## Assignment
After locating the line that contains "You are a GUI" in the records below, write out exactly that line and each line after it through the one that contains "Task: Open the From date picker", and nothing else.

··· Materials provided

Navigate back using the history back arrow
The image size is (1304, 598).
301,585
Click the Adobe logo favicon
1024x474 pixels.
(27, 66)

······
··· Materials provided

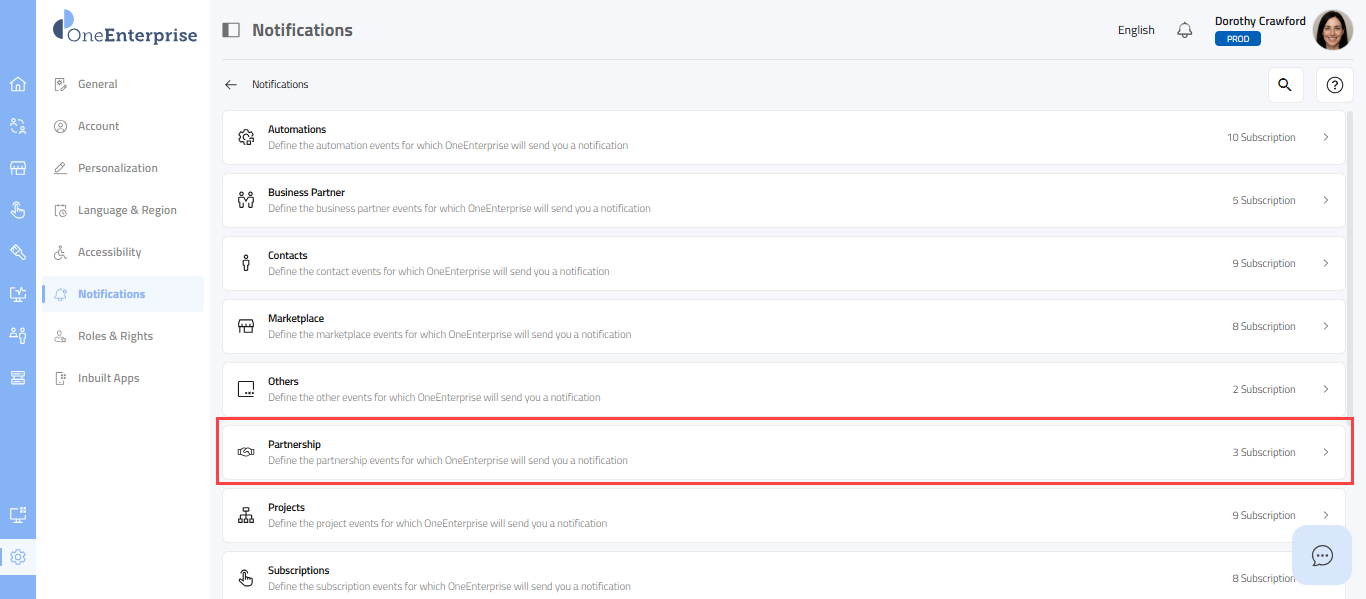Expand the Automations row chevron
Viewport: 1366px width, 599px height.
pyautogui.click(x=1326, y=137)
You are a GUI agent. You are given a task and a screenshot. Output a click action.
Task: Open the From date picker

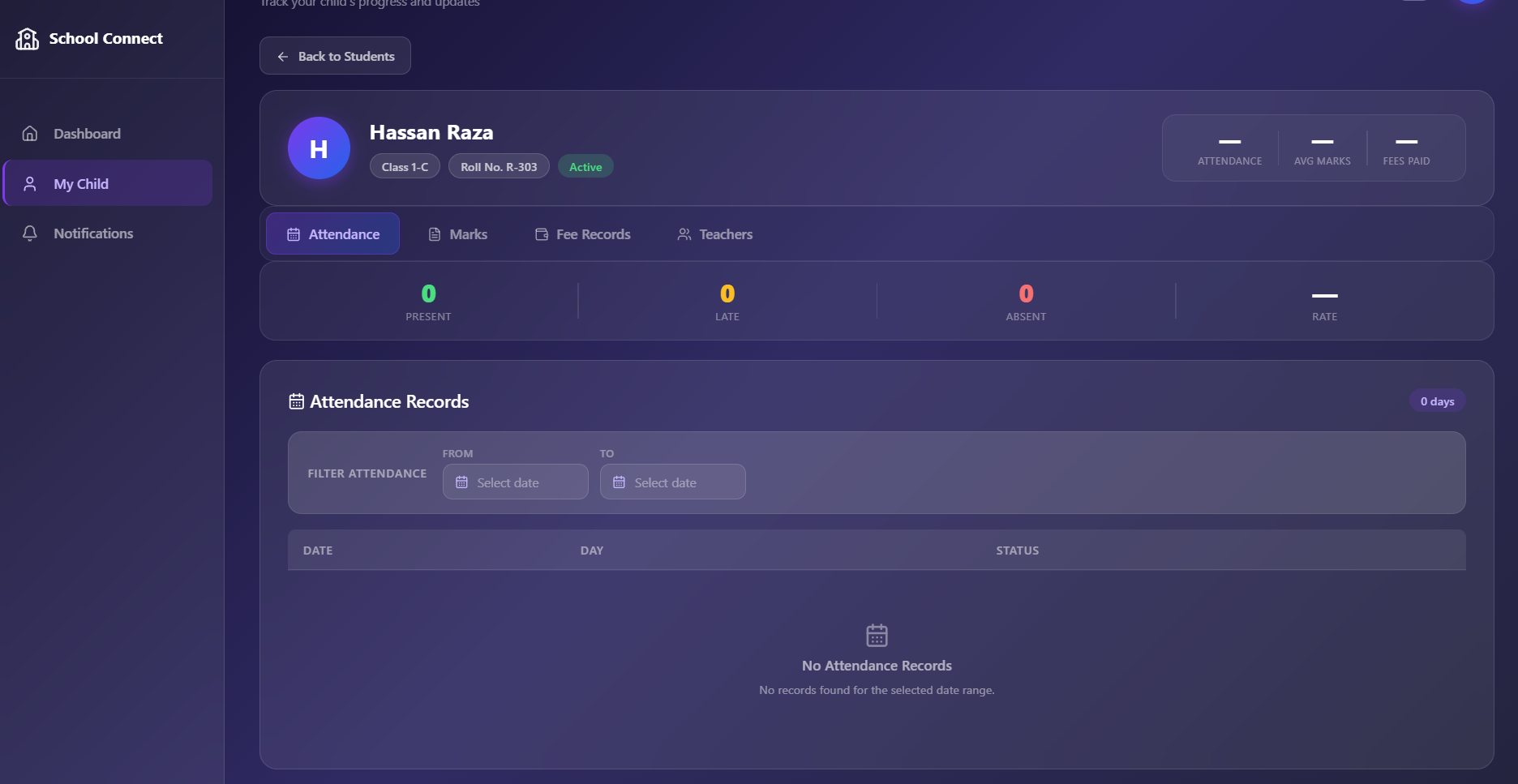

······

## Answer section
You are a GUI agent. You are given a task and a screenshot. Output a click action.
Task: Open the From date picker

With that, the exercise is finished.